The relaunch of the Court of Appeal mediation scheme is a clear sign that the UK's senior judiciary wants litigation to be used only when there is no other way
I think that Dominic Helps, in "An offer you can refuse?" (4 April, page 45), may have overestimated the significance of the sad case of Hurst vs Leeming, in that the judicial findings of the case turn on their own particular and somewhat unusual set of facts.

Mr Hurst appears to have developed a dangerous obsession with litigation as a result of the disastrous partnership dispute that led to his bankruptcy. He appears to have pursued claims irrespective of his prospects of success. The interminable Jarndyce vs Jarndyce from Dickens' Bleak House springs to mind.

Against that background, it is hardly surprising that the court had some sympathy with his former barrister's refusal to mediate. However, even in Hurst vs Leeming the court acknowledged the principle that a party that refuses to mediate may be punished by way of cost sanctions, even though it declined to do so in this instance.
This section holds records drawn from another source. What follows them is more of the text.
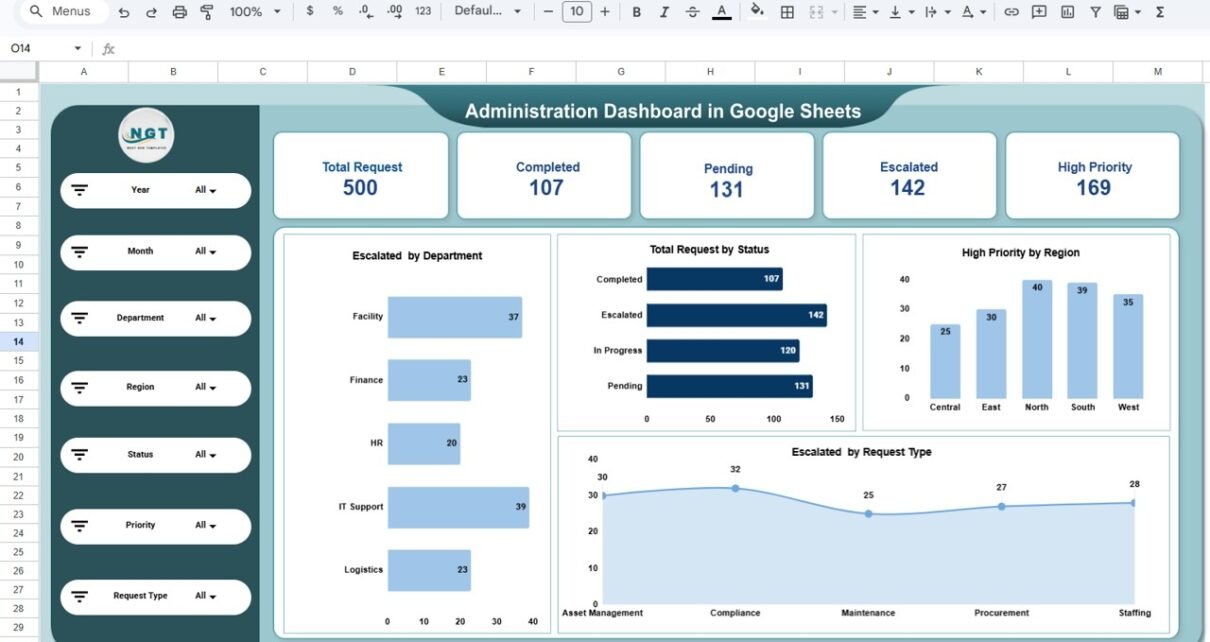Click the increase font size plus button
The image size is (1210, 642).
[604, 12]
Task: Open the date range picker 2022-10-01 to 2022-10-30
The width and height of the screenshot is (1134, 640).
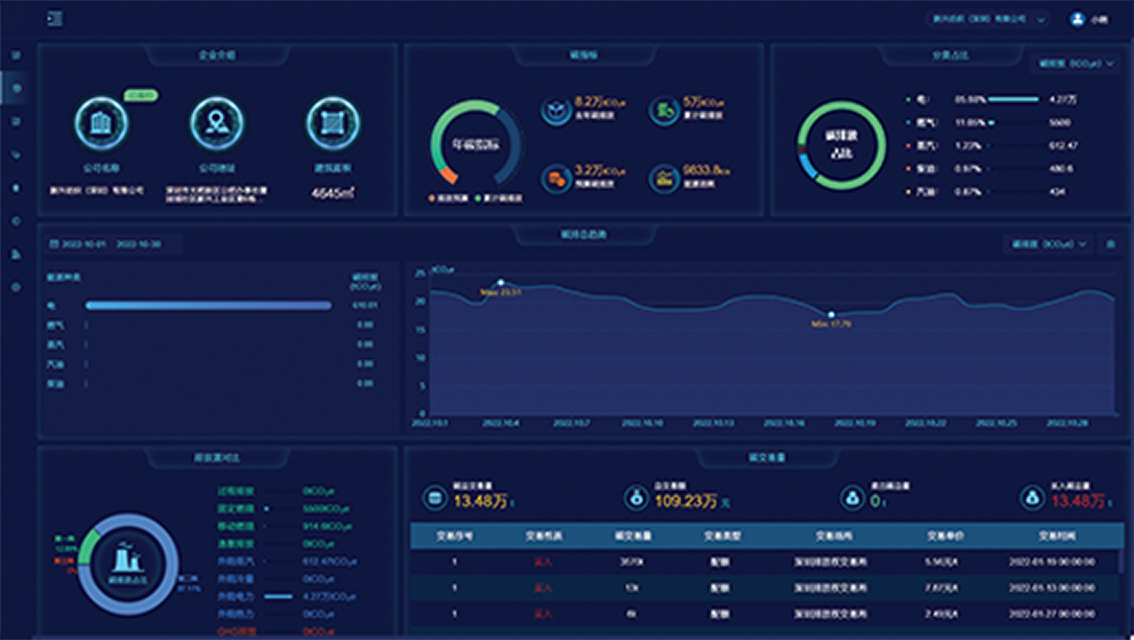Action: (x=105, y=244)
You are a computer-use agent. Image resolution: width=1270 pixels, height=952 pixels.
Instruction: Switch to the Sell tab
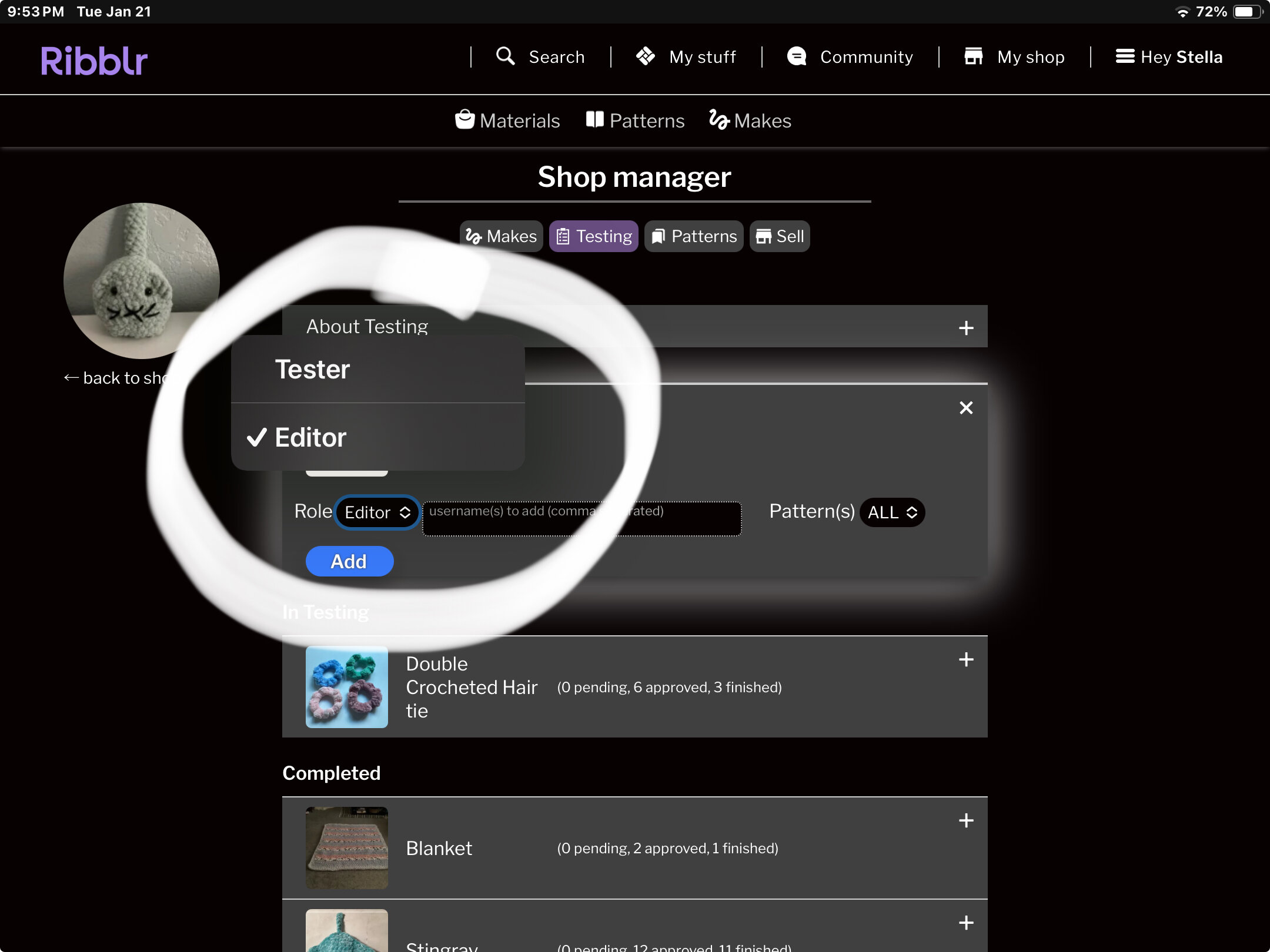pos(780,236)
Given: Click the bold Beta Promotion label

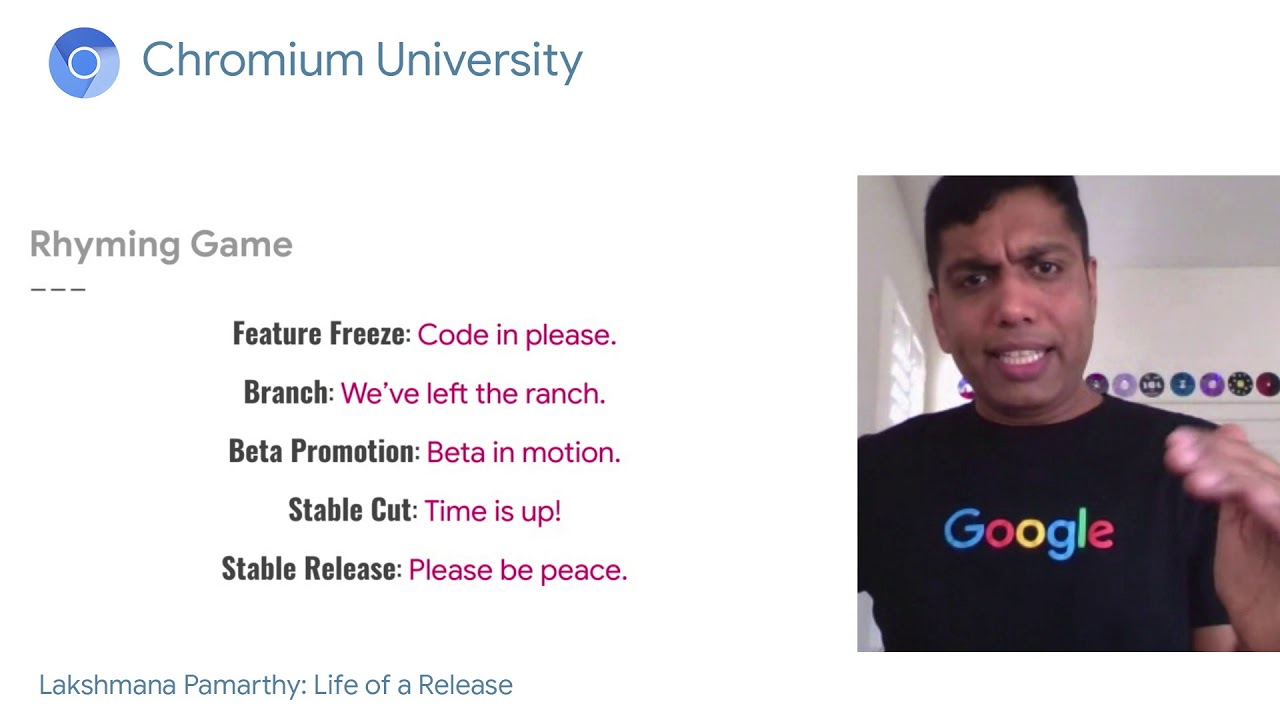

Given that Mr Hurst was bankrupt, the practical significance of the costs order would have been limited anyway.

The finding in Hurst is not inconsistent with the approach in Cowl vs Plymouth City Council and Dunnett vs Railtrack Plc, where the Court of Appeal made reference to the overriding objective of the courts, namely to deal with cases justly by way of active management. The duty of the parties is to assist the court to further that objective through serious consideration of the use of alternative dispute resolution procedures.

The Court of Appeal observed that whether or not the parties had discharged their duty was relevant to the question of costs.

The Hurst case is also a million miles from disputes between commercial organisations advised by experienced firms of solicitors and counsel, knowledgeable in the ways of construction industry disputes. I would suggest that it would be dangerous to rely on Hurst vs Leeming in commercial disputes of this kind.

Although it is clear from recent events and case law that the judiciary is intent on encouraging parties to use alternative dispute resolution, we should not forget the Civil Procedure Rules, part 1.4 of which says that the courts should encourage the parties to use ADR where it considers it appropriate and help them to use such procedures. This is all part of furthering the "overriding objective" of dealing with cases justly by way of active management.

The latest development is the announcement by the Court of Appeal on 10 March that it has appointed the Centre for Effective Dispute Resolution body "CEDR Solve" to relaunch the Court of Appeal mediation scheme.

This is a scheme to encourage mediation after the first instance decision but before the appeal has been heard. The Lord Chancellor's Division also published a report on 20 March into the use of ADR.

The CAMS was not successful first time around and the report recognises that certain changes need to be made for it to succeed this time. For example, the report highlights the need for courts to be more selective when it comes to deciding the circumstances in which the parties should be encouraged to mediate. It notes that blanket invitations should be avoided.

It is also suggested that the US Appellate Court mediation scheme, which has worked with considerable success, points the way forward – although the high rate of success in the USA may be connected with the considerable experience US courts already have of ADR and mediation.

If this is right, then it may mean that English judges require more training in ADR and mediation to achieve the scheme's full potential. Overall, although the relaunch of the CAMS is important in itself, it also tells us a lot about the senior judiciary's continued commitment to ADR.

The relaunch of CAMS reinforces the fact that lawyers acting for either party to a dispute are under a clear obligation to resort to litigation only where it is unavoidable. It also serves as a timely reminder to all parties that mediation cannot be refused without unpleasant consequences – unless, of course, one can persuade the court that your opponent is of a similar disposition to Mr Hurst. Even then, refusing to mediate is a dangerous game.